Мы сидели в бетонированных дотах старой линии обороны под Полоцком. Ходили слухи, что Буденный уже взял Варшаву, Ворошилов подступает к Берлину. Война вот-вот могла кончиться без нас. Мы требовали политрука, мы спрашивали, когда же, наконец! Немецкие самолеты тихо летели над нашими головами куда-то в тыл и там сбрасывали бомбы.
Вскоре нас подняли по тревоге и повели назад к Полоцку. Белый город стал красно-черной развалиной. Женщины с тяжелыми мешками, спотыкаясь, шли по городу.
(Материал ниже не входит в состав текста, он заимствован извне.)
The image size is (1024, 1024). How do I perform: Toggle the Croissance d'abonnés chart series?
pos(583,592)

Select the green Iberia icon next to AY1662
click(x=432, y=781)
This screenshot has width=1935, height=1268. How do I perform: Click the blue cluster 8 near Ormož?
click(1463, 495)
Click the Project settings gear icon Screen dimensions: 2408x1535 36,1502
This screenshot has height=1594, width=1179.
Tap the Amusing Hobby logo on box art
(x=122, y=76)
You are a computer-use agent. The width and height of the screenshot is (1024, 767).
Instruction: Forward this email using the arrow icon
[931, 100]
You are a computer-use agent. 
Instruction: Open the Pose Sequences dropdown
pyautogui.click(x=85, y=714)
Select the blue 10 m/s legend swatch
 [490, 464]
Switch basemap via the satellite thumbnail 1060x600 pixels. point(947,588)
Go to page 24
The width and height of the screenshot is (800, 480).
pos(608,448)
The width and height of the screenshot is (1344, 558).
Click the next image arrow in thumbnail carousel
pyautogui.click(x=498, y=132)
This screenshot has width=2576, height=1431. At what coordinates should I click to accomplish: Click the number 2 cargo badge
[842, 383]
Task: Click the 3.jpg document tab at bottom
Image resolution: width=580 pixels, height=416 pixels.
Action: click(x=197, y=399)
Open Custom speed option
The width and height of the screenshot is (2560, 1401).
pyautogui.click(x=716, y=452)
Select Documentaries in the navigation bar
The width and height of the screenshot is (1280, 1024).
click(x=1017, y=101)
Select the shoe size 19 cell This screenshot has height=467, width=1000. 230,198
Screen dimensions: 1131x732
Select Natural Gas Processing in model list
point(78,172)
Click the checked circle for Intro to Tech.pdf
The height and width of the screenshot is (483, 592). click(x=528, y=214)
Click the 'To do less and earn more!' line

Я представил себе, как, согнувшись под мешком, по кирпичам бредет та девушка, Звезда. А ей пристало ходить только прямо, пощелкивая каблучками.
Через некоторое время нас повели обратно в доты. Это было первое окружение.
Наши винтовочки образца 1891/1930 гг. – против автоматов, «мессершмиттов», радиосвязи.
Тяготы войны я переносил терпеливо, как интеллигентный человек. Стыдился быть хуже кого-нибудь другого. Моя бодрость злила друзей. Меня ругнули, и я притих.
И верно, в эти первые месяцы самое уместное было молчать. В действующей армии очень мало разговаривали, отступали молчаливые люди.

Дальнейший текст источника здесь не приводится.